Connect-AzureTables
An Azure Table Storage backed session store implementation for express-session, heavily based on connect-redis.
Why?
- Azure tables might not be the most performant place to keep sessions, but they are incredibly cheap and simple to get started. There is no need for a server and the cost is practically zero when you're working at dev scale. So, they seem to be a pretty good option where cost is a bigger factor than performance.
- Why not?
Usage
You can look at this example application to help you get started.
To install:
npm install connect-azuretables --save
To use:
var express = require('express');
var session = require('express-session');
var AzureTablesStoreFactory = require('connect-azuretables')(session);
var app = express();
app.use(session({ store: AzureTablesStoreFactory.create(), secret: 'keyboard cat'}));
By default, the Azure storage account will be read from environment variables. Either specify
AZURE_STORAGE_CONNECTION_STRING
or both of
AZURE_STORAGE_ACCOUNT
AZURE_STORAGE_ACCESS_KEY
Alternatively you can specify the account/key code as options:
var options = {storageAccount: '<account name>', accessKey: '<key>'};
app.use(session({store: AzureTablesStoreFactory.create(), secret: 'keyboard cat'}));
By default the session data will be stored in a table called
ConnectAzureTablesSessions
This can be overridden using
var options = {table: 'customtablename'};
Whether you use the default or specify your own name, the table will be created if it doesn't already exist.
Expired session clean-up
If you specify a session timeout in the options:
//set a timeout of 30 minutes
var options = {sessionTimeOut: 30};
The store will also start a cron job to delete expired sessions from the underlying table storage once they are older
than the specified timeout (in minutes). This prevents the table filling up with stale sessions if users do not
explicitly log out. The cron is done using the excellent cron package. The default cron pattern is set to run every minute ('59 * * * * *'). You
can override this in the options:
//run every 2 minutes
var options = {sessionTimeOut: 30, overrideCron: '0 */2 * * * *'};
Touching the session (e.g. if the user makes a request to you application) will reset the timeout period for that
session. This makes browser session cookies (i.e. cookie.maxAge = null) behave like rolling sessions.

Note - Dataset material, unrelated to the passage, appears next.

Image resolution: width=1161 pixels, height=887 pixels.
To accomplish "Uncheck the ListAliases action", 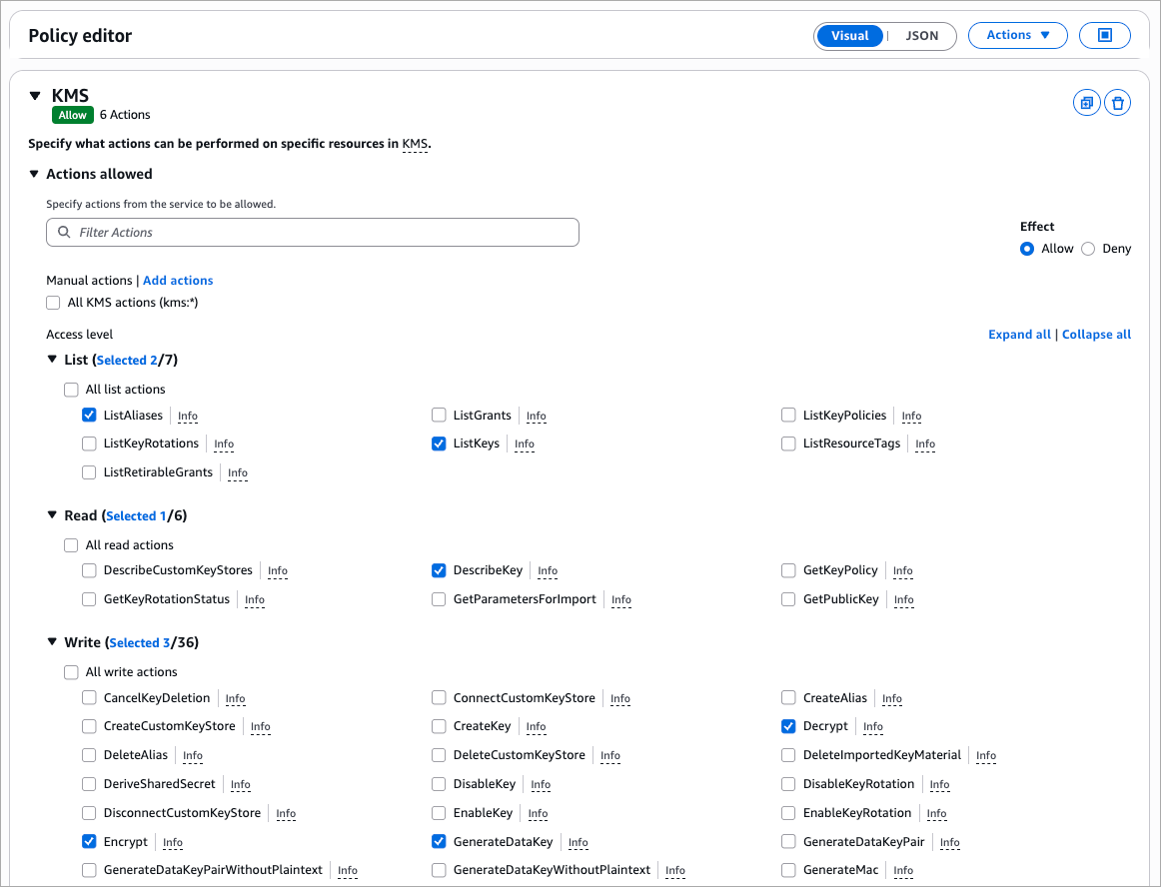I will point(89,415).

You can also achieve the same effect by setting cookie.maxAge and rolling: true. If you set both cookie.maxAge
and sessionTimeOut then the session expiry is based on maxAge. In this case sessionTimeOut is ignored.
Note: There is no concurrency logic to prevent multiple servers trying to clean up the same session in a
multi-server deployment. To help prevent polluting logs unnecessarily, HTTP 404 errors on deletion are not logged, but still,
this is not ideal. If this is a problem in your application, you could suppress the clean up on your web servers
(just omit the sessionTimeOut on the options) and run the clean up code as a separate background job. In the future, this
could be made easier by factoring the clean up into a separate package.
Raise an issue on Github if this would help you.
Logging
The package will log calls to it's core functions if you pass logging functions in the options. For example:
var options = {logger: console.log, errorLogger: console.log};
If supplied, logger will be used to log the main operations on sessions - set, get, destroy, touch (typically this would be level INFO or below). The log
message will contain the session ID, so if this is sensitive for some reason, do not supply a logger.
It never logs the content of the session.
Errors in the background session clean up are logged using errorLogger if it is supplied. Errors in calls to the main operations (like incorrect storage credentials or something) are thrown and not logged.
Tests
Test are written in Jasmine with coverage by Istanbul. The pretest script runs JSLint.
npm test
I aim to maintain test coverage at 100%, since it is only a small project ;-)